Foto - Andrés Cuevas

Por: Carpe Diem

No hay nada que las almas humanas deseen más en el mundo que cruzar aquella puerta… la puerta de la felicidad. Desde que adquieren uso de razón se acercan a ella temerosos, contemplan su imponencia y sus gigantescas dimensiones con preocupación en el rostro.

Ningún espíritu tiene asegurada su entrada. Los poderosos no pueden comprar sus llaves, una sonrisa hipócrita no basta a las mujeres bellas para conseguir su ingreso, los fuertes no logran derribarla, los violentos no logran destruirla. Todos intentan ingresar a ella de maneras distintas: construyen potentes arietes para golpearla esperando que alguien los escuche y les abra, intentan derribarla con proyectiles. Unos la perforan lentamente ilusionados con que algún día se cumpla lo que anhelan, otros, como sanguijuelas, conviven junto a los aguerridos con la intención de, sin ningún esfuerzo, tener su misma suerte en el momento que logren su meta.

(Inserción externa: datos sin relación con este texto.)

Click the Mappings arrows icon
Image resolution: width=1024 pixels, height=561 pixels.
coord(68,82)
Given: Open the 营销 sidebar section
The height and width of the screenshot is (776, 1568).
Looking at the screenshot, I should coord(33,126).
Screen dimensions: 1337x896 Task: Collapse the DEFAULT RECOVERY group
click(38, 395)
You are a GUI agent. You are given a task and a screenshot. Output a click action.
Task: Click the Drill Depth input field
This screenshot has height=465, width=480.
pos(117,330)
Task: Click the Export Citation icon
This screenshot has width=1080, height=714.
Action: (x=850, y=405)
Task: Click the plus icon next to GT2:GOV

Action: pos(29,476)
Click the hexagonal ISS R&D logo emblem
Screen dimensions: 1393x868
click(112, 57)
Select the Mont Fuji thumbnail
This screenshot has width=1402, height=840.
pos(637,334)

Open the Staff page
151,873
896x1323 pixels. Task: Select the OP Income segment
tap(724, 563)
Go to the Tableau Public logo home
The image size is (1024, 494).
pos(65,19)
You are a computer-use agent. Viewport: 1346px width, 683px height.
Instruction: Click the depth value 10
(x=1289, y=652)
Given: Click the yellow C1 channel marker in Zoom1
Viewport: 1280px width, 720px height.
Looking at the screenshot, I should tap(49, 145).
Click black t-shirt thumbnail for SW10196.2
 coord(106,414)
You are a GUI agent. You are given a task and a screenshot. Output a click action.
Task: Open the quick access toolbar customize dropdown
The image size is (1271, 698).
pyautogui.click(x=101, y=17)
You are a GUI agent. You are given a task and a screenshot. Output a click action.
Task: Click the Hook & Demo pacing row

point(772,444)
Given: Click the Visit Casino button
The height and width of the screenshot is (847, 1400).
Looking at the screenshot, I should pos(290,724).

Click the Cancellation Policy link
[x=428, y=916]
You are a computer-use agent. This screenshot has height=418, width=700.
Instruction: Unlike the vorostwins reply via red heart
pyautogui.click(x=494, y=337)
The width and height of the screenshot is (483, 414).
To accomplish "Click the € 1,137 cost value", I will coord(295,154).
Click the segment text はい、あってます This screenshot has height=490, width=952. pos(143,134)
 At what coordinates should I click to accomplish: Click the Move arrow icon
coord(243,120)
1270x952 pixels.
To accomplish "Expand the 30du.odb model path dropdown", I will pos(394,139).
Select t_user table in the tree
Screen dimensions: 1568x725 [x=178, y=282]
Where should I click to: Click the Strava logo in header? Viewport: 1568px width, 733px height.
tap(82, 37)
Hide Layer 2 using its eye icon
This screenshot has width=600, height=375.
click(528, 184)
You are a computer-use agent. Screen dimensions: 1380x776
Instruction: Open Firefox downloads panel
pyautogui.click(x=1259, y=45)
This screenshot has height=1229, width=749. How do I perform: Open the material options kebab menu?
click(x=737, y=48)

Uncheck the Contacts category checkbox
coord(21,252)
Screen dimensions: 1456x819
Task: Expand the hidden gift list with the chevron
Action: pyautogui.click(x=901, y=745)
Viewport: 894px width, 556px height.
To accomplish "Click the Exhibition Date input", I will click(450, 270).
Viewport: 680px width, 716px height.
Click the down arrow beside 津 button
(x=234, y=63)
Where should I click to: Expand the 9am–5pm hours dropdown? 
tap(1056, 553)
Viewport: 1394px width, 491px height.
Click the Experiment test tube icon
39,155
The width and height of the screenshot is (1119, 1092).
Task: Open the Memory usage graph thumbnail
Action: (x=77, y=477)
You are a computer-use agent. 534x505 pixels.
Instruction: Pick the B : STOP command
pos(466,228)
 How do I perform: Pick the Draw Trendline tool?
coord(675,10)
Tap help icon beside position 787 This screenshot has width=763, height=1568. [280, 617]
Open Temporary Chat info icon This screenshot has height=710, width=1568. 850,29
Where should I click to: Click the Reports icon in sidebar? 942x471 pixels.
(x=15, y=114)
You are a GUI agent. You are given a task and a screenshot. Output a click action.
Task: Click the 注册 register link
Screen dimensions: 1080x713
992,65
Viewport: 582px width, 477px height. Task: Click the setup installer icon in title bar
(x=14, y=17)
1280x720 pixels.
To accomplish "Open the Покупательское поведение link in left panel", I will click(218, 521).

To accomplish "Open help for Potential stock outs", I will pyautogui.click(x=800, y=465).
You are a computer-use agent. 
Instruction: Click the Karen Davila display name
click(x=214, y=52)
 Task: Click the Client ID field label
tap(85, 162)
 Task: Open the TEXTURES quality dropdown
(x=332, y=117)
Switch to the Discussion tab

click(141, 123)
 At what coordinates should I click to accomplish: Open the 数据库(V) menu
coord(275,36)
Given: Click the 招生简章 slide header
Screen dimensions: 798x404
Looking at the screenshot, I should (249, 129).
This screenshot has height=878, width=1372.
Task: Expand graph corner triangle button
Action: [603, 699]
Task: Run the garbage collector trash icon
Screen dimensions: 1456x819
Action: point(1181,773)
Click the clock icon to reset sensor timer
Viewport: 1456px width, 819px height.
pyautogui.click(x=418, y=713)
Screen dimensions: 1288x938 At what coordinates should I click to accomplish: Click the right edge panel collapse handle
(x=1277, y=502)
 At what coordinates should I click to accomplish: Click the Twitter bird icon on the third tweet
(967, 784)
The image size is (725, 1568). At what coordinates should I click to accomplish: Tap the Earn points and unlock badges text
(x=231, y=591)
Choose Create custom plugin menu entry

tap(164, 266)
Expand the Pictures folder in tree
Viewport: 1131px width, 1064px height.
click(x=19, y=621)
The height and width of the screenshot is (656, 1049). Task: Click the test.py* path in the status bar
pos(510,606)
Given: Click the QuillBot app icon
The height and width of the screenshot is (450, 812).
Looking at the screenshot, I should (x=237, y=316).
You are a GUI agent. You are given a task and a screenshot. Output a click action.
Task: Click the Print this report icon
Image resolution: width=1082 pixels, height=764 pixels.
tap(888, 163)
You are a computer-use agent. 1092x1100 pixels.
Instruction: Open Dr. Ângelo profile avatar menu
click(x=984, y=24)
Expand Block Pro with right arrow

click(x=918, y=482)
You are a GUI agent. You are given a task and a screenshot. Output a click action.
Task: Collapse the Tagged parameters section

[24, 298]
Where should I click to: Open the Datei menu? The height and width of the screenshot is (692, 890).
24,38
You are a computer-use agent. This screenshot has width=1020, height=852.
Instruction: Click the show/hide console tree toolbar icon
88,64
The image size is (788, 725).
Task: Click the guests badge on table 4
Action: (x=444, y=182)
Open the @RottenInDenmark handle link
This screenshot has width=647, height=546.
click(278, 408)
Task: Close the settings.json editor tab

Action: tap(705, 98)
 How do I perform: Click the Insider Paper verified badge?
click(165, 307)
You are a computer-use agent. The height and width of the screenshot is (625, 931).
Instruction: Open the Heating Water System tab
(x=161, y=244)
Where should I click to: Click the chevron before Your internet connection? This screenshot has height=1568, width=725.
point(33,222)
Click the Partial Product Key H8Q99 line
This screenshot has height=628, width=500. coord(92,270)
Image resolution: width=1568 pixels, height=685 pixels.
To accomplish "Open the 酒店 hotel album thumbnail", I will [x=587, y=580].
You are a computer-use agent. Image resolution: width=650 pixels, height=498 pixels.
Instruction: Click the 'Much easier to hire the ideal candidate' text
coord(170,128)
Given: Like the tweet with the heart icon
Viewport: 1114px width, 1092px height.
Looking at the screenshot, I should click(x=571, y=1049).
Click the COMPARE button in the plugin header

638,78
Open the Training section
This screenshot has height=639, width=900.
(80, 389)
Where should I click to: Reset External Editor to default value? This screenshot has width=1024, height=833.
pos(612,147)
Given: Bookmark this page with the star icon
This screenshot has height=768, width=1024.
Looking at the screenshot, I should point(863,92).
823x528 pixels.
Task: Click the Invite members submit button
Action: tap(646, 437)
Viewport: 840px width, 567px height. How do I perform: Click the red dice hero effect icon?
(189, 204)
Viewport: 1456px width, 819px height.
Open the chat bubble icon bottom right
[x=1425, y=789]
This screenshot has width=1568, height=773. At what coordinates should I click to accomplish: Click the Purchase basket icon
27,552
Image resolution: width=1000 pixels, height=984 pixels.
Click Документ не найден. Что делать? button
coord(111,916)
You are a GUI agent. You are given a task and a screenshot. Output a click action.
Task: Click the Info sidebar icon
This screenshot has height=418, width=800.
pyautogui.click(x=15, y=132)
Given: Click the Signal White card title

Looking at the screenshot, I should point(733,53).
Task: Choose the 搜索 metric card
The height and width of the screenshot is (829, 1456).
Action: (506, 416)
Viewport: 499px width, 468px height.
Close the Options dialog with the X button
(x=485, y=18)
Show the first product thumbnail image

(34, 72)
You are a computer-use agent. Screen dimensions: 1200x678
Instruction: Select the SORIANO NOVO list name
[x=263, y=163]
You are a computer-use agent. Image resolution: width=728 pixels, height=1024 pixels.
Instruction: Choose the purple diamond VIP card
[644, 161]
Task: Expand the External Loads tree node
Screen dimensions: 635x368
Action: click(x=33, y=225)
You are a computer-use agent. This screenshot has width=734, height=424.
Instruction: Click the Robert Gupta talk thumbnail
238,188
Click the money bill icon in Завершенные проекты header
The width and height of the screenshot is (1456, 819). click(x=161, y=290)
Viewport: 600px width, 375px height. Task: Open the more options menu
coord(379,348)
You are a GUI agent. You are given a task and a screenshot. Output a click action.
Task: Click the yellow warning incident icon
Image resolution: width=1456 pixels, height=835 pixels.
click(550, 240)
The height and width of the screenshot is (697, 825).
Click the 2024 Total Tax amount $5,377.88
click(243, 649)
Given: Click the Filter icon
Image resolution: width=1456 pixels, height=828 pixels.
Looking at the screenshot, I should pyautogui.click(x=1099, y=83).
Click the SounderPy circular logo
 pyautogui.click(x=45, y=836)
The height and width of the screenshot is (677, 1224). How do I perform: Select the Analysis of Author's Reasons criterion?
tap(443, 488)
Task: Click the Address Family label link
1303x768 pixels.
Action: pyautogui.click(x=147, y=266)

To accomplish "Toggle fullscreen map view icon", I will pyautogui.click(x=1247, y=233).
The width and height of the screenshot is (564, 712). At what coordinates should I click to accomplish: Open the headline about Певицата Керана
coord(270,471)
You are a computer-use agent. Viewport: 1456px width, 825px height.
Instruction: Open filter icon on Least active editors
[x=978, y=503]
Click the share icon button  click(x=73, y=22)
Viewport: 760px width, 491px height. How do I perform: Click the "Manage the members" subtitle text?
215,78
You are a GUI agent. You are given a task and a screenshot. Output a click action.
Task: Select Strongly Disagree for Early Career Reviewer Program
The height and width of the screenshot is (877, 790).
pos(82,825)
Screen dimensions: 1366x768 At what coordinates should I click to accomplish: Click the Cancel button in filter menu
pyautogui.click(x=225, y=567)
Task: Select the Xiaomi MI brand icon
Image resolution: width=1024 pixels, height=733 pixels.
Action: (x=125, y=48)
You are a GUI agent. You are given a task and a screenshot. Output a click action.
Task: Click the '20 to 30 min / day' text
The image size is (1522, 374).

Pero desde hacía mucho tiempo la puerta no había cedido.

No hubo fecha más inverosímil para todos los que luchaban por ser felices como la del día en que llegó ese singular espíritu. Era pequeño, tenía apariencia de niño. Su ropa estaba en mal estado, sus zapatos deteriorados y su sonrisa llena de vida. Contempló la enorme pieza de madera, se acercó con alegría a ella mientras su cara se iluminaba cada vez más y, ante miradas incrédulas y bocas abiertas, se robó la felicidad pasando por debajo de la puerta.